Find-me and eat-me signals in apoptotic cell clearance: progress and conundrums

Abstract

Everyday we turnover billions of cells. The quick, efficient, and immunologically silent disposal of the dying cells requires a coordinated orchestration of multiple steps, through which phagocytes selectively recognize and engulf apoptotic cells. Recent studies have suggested an important role for soluble mediators released by apoptotic cells that attract phagocytes ("find-me" signals). New information has also emerged on multiple receptors that can recognize phosphatidylserine, the key "eat-me" signal exposed on the surface of apoptotic cells. This perspective discusses recent exciting progress, gaps in our understanding, and the conflicting issues that arise from the newly acquired knowledge.

Figure 1.

Different steps involved in efficient apoptotic cell clearance.
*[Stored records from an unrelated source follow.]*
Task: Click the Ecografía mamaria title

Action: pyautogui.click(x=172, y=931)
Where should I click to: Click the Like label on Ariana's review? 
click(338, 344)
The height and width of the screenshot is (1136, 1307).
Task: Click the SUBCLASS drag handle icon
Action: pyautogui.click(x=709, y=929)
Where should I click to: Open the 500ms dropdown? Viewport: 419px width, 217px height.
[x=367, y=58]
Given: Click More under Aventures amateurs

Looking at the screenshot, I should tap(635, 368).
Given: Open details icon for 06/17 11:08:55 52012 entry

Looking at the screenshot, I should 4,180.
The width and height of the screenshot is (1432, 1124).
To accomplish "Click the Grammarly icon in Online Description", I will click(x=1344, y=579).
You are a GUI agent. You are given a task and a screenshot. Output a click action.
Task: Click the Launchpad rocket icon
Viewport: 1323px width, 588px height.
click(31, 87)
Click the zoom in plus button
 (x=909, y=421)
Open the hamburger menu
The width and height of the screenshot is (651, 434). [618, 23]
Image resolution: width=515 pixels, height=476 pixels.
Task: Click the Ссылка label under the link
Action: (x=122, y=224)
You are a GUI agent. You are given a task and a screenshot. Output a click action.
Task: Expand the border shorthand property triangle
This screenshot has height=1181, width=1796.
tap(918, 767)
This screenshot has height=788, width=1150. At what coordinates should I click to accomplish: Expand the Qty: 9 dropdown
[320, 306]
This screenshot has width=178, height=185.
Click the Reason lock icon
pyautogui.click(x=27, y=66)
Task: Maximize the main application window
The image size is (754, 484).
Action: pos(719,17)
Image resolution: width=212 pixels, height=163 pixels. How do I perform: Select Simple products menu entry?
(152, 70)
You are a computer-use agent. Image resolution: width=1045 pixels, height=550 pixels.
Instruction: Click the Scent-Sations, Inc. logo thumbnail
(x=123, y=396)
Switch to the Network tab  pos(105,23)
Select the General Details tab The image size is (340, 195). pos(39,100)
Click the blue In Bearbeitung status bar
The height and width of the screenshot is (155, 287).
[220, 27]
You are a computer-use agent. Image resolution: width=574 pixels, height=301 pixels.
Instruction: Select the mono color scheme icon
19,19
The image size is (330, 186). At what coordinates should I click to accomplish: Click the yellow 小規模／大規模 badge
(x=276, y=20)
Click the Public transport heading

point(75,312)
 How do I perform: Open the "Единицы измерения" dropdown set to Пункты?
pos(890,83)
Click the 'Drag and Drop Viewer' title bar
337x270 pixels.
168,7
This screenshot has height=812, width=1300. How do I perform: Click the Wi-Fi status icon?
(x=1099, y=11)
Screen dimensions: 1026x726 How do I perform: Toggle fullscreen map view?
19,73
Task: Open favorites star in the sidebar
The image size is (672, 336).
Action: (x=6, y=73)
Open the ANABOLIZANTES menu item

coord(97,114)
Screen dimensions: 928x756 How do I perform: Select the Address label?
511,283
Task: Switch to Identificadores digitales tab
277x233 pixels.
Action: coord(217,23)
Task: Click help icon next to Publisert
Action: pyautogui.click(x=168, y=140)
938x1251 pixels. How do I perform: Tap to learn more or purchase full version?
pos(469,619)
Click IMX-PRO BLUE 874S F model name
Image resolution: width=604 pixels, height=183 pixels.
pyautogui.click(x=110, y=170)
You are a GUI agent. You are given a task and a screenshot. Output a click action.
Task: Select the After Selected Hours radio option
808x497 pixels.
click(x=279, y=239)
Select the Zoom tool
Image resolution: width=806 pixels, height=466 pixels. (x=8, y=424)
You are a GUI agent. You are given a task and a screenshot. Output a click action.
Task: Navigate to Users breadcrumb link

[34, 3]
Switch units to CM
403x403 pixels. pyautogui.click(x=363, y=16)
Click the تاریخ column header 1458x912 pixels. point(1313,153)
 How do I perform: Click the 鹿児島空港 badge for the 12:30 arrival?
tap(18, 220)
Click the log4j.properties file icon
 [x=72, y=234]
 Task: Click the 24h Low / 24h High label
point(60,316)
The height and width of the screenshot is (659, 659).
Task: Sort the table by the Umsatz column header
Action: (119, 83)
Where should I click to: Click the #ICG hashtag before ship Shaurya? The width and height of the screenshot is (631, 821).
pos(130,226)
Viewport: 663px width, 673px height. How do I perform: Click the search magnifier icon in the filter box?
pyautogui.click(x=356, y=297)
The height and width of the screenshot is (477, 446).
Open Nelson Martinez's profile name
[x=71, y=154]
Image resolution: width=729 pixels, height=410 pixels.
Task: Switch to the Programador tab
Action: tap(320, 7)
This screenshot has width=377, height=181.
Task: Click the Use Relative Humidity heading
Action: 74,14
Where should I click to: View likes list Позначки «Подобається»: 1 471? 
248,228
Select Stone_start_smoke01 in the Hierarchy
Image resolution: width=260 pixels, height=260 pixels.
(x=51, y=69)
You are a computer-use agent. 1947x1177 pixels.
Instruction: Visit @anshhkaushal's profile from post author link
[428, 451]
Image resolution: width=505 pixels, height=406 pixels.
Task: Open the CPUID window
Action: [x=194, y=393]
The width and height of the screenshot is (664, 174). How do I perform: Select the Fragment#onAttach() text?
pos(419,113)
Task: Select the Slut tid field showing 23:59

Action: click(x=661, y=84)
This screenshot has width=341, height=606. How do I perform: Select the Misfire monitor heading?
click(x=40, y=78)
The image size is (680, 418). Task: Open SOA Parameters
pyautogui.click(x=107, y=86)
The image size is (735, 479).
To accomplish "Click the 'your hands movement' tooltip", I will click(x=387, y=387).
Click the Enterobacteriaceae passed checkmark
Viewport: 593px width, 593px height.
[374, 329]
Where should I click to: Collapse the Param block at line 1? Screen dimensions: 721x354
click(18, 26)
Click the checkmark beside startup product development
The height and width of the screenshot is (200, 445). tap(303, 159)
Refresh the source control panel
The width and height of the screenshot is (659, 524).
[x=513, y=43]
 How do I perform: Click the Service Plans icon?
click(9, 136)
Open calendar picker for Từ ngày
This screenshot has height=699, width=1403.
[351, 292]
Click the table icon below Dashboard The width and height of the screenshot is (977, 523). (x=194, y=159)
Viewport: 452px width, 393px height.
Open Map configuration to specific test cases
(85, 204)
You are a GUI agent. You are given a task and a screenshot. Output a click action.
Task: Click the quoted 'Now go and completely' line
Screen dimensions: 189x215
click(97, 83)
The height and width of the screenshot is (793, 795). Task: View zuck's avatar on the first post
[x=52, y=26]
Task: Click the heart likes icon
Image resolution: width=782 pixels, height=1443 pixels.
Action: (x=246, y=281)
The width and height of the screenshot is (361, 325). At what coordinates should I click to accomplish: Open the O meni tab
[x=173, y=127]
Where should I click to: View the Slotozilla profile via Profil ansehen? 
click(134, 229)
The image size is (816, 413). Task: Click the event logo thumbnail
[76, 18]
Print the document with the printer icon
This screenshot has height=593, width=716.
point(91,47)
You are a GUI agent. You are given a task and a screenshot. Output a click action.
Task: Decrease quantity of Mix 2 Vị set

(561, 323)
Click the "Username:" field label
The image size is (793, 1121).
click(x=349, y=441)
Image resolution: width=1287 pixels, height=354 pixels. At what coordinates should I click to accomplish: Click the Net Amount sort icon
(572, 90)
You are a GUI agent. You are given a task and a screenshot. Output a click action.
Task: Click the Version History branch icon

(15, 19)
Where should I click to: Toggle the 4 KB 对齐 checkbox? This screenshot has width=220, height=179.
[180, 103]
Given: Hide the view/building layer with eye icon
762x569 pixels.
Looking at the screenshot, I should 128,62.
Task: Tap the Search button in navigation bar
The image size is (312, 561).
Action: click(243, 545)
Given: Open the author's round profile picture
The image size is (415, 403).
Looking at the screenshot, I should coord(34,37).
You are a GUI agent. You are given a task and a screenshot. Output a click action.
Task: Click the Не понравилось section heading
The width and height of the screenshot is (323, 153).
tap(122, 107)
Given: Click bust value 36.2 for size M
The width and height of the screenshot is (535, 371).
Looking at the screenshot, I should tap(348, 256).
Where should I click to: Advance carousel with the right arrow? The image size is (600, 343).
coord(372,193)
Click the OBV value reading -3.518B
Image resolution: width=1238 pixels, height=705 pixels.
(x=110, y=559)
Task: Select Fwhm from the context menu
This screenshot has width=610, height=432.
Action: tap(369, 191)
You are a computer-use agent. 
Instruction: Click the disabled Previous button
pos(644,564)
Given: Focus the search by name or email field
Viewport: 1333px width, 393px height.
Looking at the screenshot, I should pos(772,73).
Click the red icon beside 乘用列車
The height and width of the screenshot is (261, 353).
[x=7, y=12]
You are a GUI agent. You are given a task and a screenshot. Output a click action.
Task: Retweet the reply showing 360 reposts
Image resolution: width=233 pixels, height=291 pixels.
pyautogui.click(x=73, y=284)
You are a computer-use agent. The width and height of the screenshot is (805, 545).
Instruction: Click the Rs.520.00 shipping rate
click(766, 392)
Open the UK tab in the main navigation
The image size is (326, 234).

The find-me signals (such as low levels of nucleotides ATP and UTP, fractalkine, lysophosphatidylcholine, or sphingosine 1-phosphate) released by apoptotic cells help attract motile phagocytes to the proximity of the cell undergoing apoptosis. The phagocytes then use engulfment receptors on their surface to engage eat-me signals on apoptotic cells. For clarity, only the PtdSer on the apoptotic cells engaged by cognate receptors is depicted. Engagement of the engulfment receptors (linked to PtdSer recognition) has been shown to stimulate release of antiinflammatory cytokines such as TGF-β, IL-10, and prostaglandin E2 (PGE2). The intracellular signaling induced within the phagocyte by the ligand–receptor interactions leads to cytoskeletal rearrangements and internalization of the dying cell. The phagocyte processes the engulfed corpse through a series of steps, and proper digestion seems to be important for continued uptake of other dying cells by phagocytes.

Figure 2.

Potential effect of find-me signals on phagocytes. Find-me signals may prime phagocytes to up-regulate the engulfment machinery or cause an increase in expression of engulfment receptors (red) or other components that contribute to engulfment (such as cytoplasmic signaling proteins or soluble bridging molecules; not depicted).

Figure 3.

A possible engulfment synapse during apoptotic cell clearance. In a speculative model, an engulfment synapse may help phagocyte binding to and subsequent internalization of apoptotic target cells. There appears to be some clear similarities between T cell–APC recognition and phagocyte–apoptotic cell interactions (see text for more details). However, whereas the T cell–APC interaction is anchored by MHC+peptide interaction with the TCR, the PtdSer exposed on apoptotic cells perhaps may be more homogeneous (except for modifications such as oxidation, etc.), and is likely recognized by multiple PtdSer recognition receptors on the phagocyte. How the PtdSer is displayed on the apoptotic cells and how the different engulfment receptors are arranged on the phagocyte are not yet defined. One could speculate that a second signal analogous to B7 (ligand X) on the apoptotic cell may engage a co-stimulatory receptor analogous to CD28 (receptor X) on the phagocyte, thereby providing specificity, overcoming don’t-eat-me signals, lowering the threshold for phagocyte priming, and/or altering membrane curvature.